The KIT ligand (KITLG) gene is located on chromosome 12q21.32 and spans 91.7 kb, consisting of 9 coding exons that produce a 273 amino acid protein. The KITLG protein (also known as steel factor, stem cell factor, and mast cell growth factor) is the ligand for the KIT tyrosine-kinase receptor. KITLG is involved in proliferation and migration of neural crest cells as well as survival and differentiation of hematopoietic precursor cells, primordial germ cells and melanoblasts (Zazo Seco et al. 2015). KIT signaling causes post-translational modification of the MITF protein, a key transcription factor involved in the survival, proliferation and differentiation of melanoblasts as well as regulating the expression of genes involved in pigment production (Zazo Seco et al. 2015; Lin and Fisher 2007).

The mechanism by which KITLG variants cause sensorineural hearing loss is not completely understood, although it is thought to be mediated by melanocytes in the stria vascularis of the inner ear that are necessary for generating the endocochlear potential involved in the detection of sound (Kim et al. 2015; Cable et al. 1992).

Six missense, one small deletion and one premature protein termination variant in the KITLG gene have been reported as pathogenic, all of which were inherited in an autosomal dominant manner (Wang et al. 2009; Amyere et al. 2011; Cuell et al. 2015; Zazo Seco et al. 2015).
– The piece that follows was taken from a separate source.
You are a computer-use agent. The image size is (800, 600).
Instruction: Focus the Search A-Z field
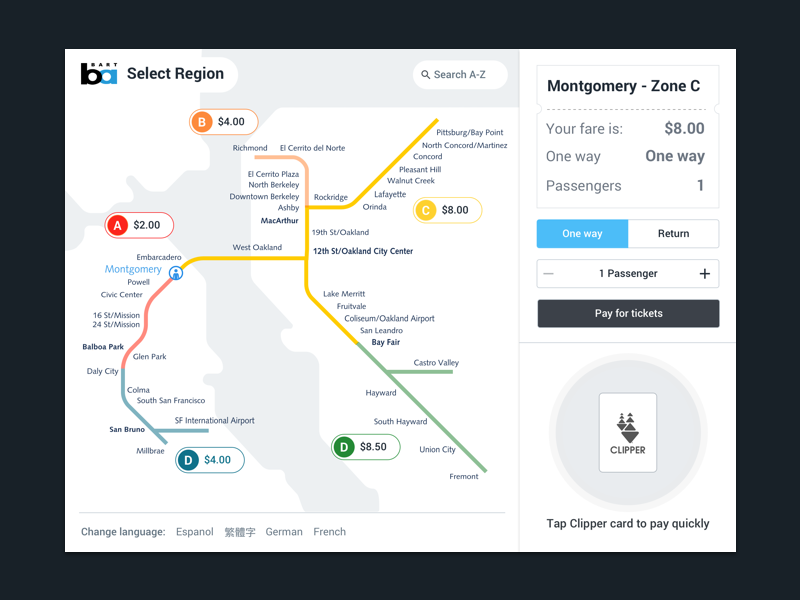[x=460, y=75]
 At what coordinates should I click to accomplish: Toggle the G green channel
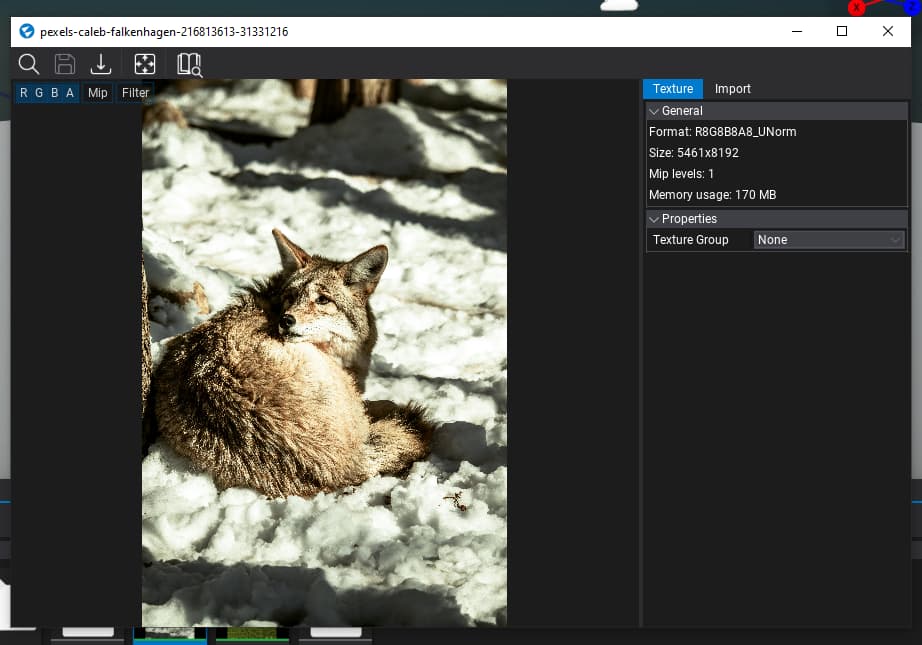pyautogui.click(x=39, y=93)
The clinical sensitivity of this sequencing test is not precisely known. Only six point and two small insertion/deletion variants in the KITLG gene have been reported as pathogenic (Human Gene Mutation Database). Analytical sensitivity should be high because all reported variants are detectable by sequencing.
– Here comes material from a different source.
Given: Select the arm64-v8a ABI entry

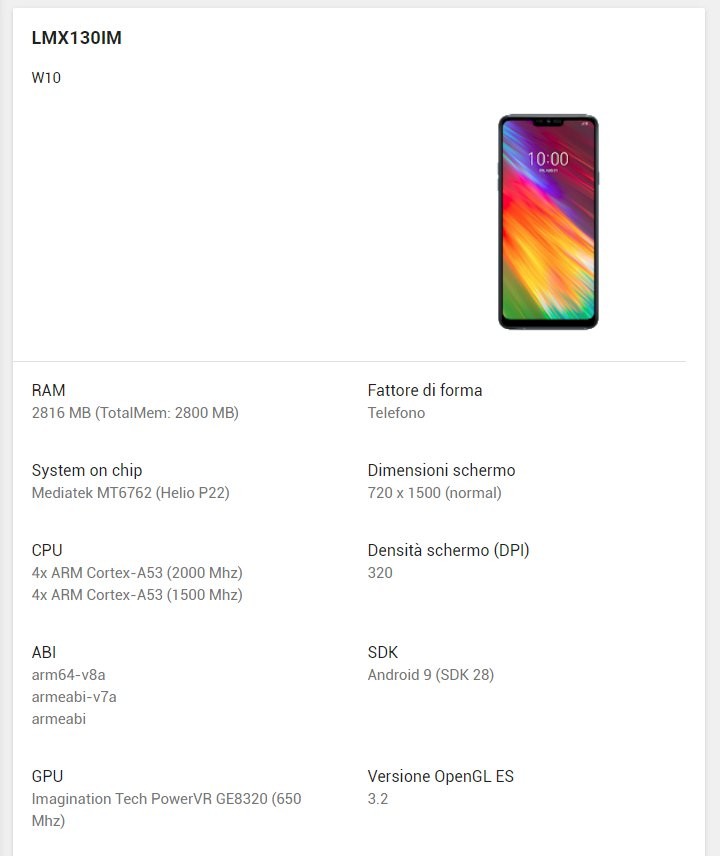Looking at the screenshot, I should (69, 675).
This test provides full coverage of all coding exons of the KITLG gene plus 10 bases of flanking noncoding DNA in all available transcripts along with other non-coding regions in which pathogenic variants have been identified at PreventionGenetics or reported elsewhere. We define full coverage as >20X NGS reads or Sanger sequencing. PGnome panels typically provide slightly increased coverage over the PGxome equivalent. PGnome sequencing panels have the added benefit of additional analysis and reporting of deep intronic regions (where applicable).

Dependent on the sequencing backbone selected for this testing, discounted reflex testing to any other similar backbone-based test is available (i.e., PGxome panel to whole PGxome; PGnome panel to whole PGnome).